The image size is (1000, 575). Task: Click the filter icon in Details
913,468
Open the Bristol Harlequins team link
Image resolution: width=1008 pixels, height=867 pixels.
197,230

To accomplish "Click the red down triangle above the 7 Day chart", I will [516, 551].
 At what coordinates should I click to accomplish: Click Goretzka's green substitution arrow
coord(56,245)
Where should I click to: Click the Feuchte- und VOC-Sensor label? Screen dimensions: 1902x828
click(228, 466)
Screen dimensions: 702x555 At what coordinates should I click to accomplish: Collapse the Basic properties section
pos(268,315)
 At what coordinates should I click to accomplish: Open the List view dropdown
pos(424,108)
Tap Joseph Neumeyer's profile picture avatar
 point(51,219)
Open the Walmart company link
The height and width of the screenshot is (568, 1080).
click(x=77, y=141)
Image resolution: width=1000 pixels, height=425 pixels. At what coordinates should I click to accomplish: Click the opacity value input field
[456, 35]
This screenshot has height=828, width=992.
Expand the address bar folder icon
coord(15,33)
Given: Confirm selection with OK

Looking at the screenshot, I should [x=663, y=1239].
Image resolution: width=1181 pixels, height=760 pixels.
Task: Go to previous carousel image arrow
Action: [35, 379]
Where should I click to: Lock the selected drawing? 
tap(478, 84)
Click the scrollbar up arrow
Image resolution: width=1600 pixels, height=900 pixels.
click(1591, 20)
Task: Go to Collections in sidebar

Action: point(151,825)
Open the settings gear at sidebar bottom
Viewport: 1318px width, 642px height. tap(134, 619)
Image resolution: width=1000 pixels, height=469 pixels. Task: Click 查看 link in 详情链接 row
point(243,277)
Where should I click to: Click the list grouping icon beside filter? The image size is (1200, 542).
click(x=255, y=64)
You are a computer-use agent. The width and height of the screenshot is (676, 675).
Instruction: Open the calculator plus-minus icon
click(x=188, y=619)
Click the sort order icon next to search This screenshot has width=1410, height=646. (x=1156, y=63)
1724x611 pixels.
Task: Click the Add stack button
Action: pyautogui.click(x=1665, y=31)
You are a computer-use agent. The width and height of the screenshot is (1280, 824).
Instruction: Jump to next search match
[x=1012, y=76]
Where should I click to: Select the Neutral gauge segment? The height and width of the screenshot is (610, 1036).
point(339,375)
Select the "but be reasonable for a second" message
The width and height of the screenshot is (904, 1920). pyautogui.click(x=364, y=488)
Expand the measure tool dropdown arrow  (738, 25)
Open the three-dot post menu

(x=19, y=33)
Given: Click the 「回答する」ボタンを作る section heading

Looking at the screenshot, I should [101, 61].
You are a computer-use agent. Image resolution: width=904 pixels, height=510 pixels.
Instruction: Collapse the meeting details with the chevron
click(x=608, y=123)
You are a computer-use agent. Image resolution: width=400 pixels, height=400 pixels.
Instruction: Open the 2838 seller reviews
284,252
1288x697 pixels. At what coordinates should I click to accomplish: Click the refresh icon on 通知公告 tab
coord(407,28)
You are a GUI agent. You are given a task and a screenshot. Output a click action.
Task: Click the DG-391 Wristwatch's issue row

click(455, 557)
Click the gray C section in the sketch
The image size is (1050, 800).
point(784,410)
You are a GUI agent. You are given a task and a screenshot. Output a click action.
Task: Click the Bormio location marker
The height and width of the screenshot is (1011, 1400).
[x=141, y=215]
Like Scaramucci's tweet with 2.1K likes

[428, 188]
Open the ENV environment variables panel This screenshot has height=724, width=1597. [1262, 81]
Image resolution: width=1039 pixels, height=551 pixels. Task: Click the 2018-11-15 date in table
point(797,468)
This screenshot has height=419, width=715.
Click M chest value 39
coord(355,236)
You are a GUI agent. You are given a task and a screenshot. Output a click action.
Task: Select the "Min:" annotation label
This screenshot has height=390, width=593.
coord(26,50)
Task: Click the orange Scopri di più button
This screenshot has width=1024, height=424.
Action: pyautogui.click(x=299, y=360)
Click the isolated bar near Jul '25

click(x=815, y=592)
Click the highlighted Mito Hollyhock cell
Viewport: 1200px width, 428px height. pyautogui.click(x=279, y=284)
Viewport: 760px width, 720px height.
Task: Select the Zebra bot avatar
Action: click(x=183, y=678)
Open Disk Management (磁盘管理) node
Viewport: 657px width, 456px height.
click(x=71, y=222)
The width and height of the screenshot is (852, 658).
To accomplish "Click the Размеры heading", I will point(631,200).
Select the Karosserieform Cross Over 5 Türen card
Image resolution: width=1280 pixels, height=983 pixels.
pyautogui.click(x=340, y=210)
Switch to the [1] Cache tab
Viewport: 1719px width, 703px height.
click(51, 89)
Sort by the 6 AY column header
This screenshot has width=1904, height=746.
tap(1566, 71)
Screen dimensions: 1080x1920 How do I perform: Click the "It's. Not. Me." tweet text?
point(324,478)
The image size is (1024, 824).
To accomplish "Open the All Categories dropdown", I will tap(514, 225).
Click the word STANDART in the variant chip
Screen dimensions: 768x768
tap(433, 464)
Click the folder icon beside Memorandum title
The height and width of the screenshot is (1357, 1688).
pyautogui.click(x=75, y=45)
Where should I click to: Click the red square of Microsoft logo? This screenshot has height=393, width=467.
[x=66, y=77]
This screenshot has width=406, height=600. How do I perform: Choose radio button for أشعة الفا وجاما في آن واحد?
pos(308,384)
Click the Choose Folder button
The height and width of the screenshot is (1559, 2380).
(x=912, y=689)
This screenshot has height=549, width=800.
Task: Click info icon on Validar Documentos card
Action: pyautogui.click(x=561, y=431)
○ ○ ○ ○ ○
| Exercise details |
Starting with the first line of the listing above and ending with the line that holds "Open the Walmart company link", return those lines exactly as written, both included.

| Output of the exercise |
The image size is (1000, 575). Task: Click the filter icon in Details
913,468
Open the Bristol Harlequins team link
Image resolution: width=1008 pixels, height=867 pixels.
197,230

To accomplish "Click the red down triangle above the 7 Day chart", I will [516, 551].
 At what coordinates should I click to accomplish: Click Goretzka's green substitution arrow
coord(56,245)
Where should I click to: Click the Feuchte- und VOC-Sensor label? Screen dimensions: 1902x828
click(228, 466)
Screen dimensions: 702x555 At what coordinates should I click to accomplish: Collapse the Basic properties section
pos(268,315)
 At what coordinates should I click to accomplish: Open the List view dropdown
pos(424,108)
Tap Joseph Neumeyer's profile picture avatar
 point(51,219)
Open the Walmart company link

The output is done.